Keywords: taste, sweet, bitter, brain structure, gustatory cortex

1. Introduction

Our brain plays a significant role in taste perception. When we eat, food chemicals are detected by taste receptors in the oral cavity and signals are sent via gustatory nerves to the brain where taste sensation is generated so we know what we eat and whether we like it or not [1]. Positron emission tomography (PET) and functional magnetic resonance imaging (fMRI) studies show that there are areas in the human brain that both respond to taste and are homologous to those found in other primates [2]. However, identification of these taste-responsive brain regions has been inconsistent across studies [3, 4], and this may be due to the use of different taste stimuli and tasks performed, as the brain response can be valence-specific [5] or intensity-specific [6], or, more importantly, the small sample size (n < 100). Therefore, more knowledge is required to construct the gustatory pathway in the human brain.
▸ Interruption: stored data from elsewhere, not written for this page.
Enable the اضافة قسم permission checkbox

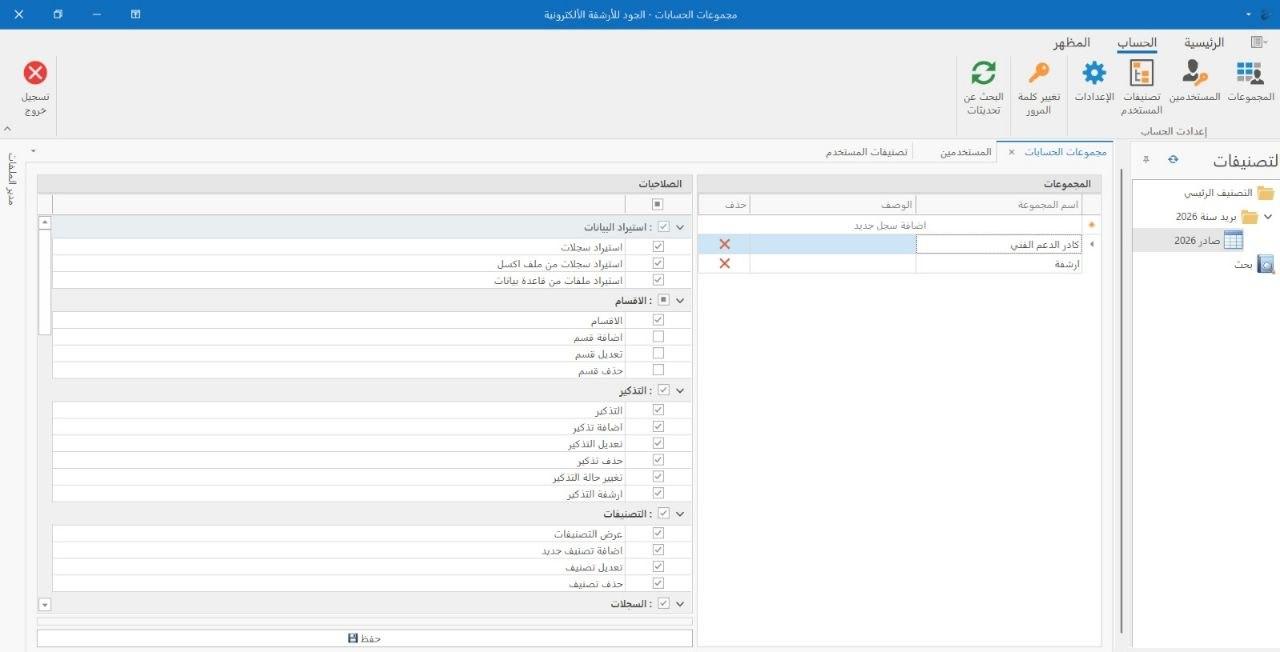[658, 337]
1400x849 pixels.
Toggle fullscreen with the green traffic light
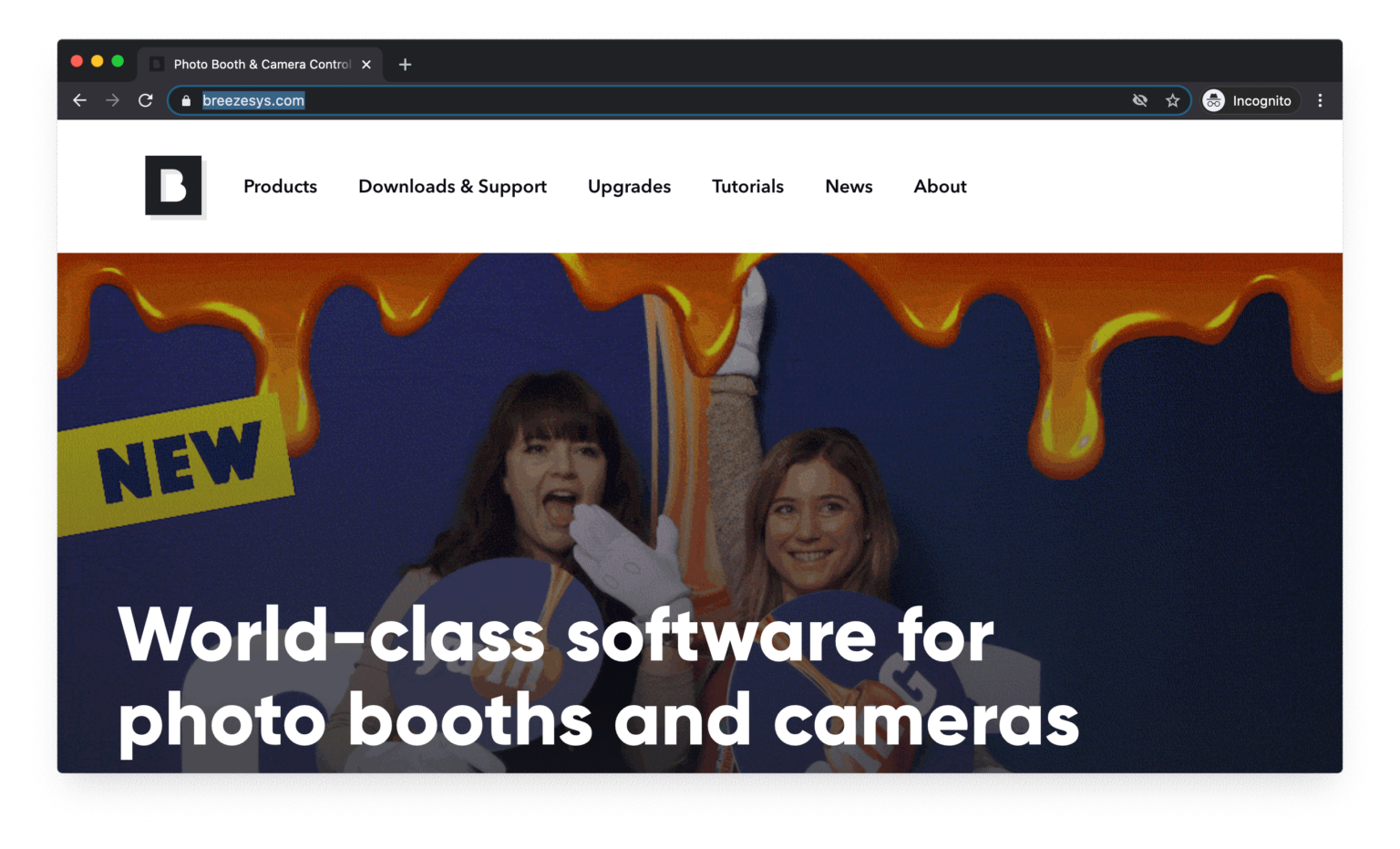pos(119,61)
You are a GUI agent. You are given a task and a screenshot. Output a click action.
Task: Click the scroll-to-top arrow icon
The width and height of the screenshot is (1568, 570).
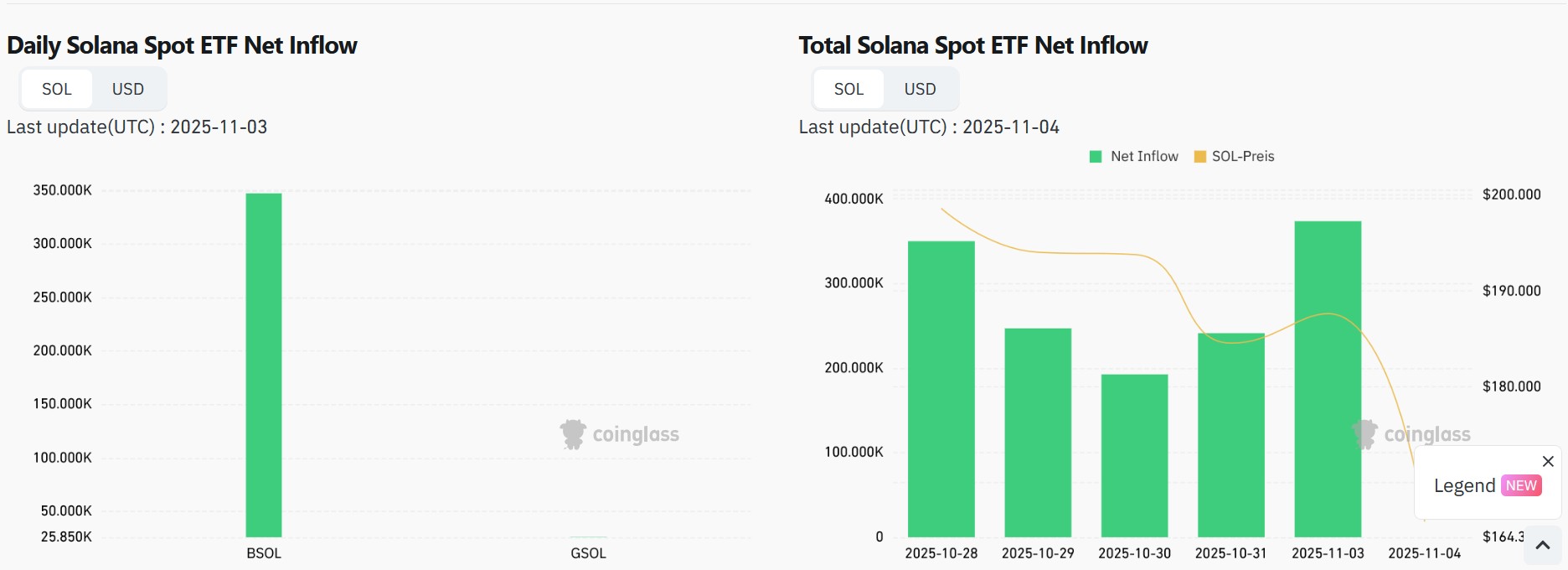[1543, 546]
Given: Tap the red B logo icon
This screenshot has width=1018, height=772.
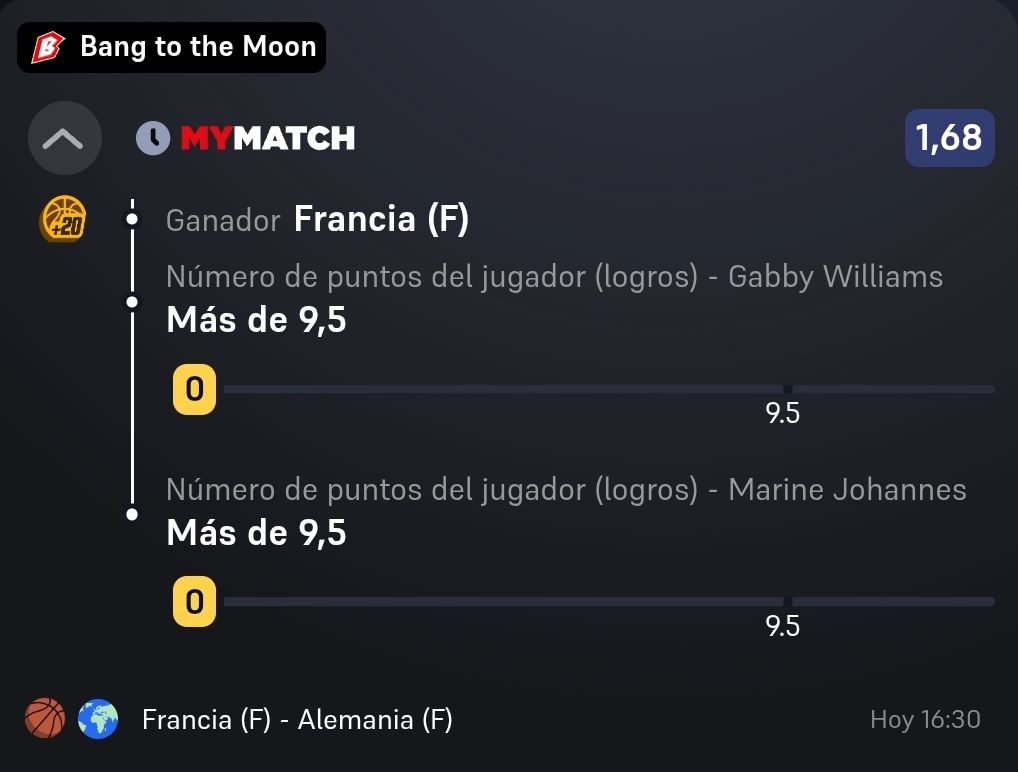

Structural variation in specific brain regions relates to human senses, such as olfaction [7] and vision [8], and recent evidence suggests that volumetric differences also associate with taste. People with eating disorders, e.g. anorexia nervosa, had larger left gyrus rectus grey matter [9, 10]. There was a positive association between its size and perceived pleasantness of sucrose among both adult patients and healthy controls [9], whereas an inverse association was found among adolescents [10]. Furthermore, structural alterations can modify taste perception, such that increased perceived intensity, especially for bitterness, was found in epilepsy patients with their right anterior temporal lobe removed compared to matched healthy controls but there was no difference in their perception of vision [11]. These findings suggest a new direction for understanding the linkage between brain regions and taste. Here, we conducted an exploratory study to investigate whether there was an association between brain structure and taste perception using two independent population samples, one from Australia (n = 559) and one from the United States (n = 1101).

2. Methods and Materials

2.1. Sample

For the Australian sample, participants were a subset of the Brisbane Adolescent Twin Study (BATS) [12], consisting of 59 complete monozygotic and 107 complete dizygotic twin pairs and 285 unpaired twins or singleton siblings, from 361 families. The sample included 351 females and 208 males and all of them were right-handed and healthy. Participants completed the taste test at age 16.7 ± 2.7 standard deviations (SDs) years, and were MRI scanned approximately 5.0 ± 1.5 SDs years later (mean age at scan = 21.7 ± 3.2 SDs years), as part of the Queensland Twin IMaging (QTIM) study [13]. Prior to scanning, participants were screened for neurological and psychiatric conditions, including loss of consciousness for more than 5 minutes, and general MRI contraindications. Zygosity of same-sex twin pairs was determined using a commercial kit (AmpFISTR Profiler Plus Amplification Kit, ABI) and later confirmed by genome-wide single nucleotide polymorphism genotyping (Illumina Human610-Quad BeadChip). This study was approved by the Fluman Research Ethics Committees at the University of Queensland, the QIMR Berghofer Medical Research Institute, and the UnitingCare Health. Written consent was obtained from both the participants and their parents (the latter not required for those 18 years and over).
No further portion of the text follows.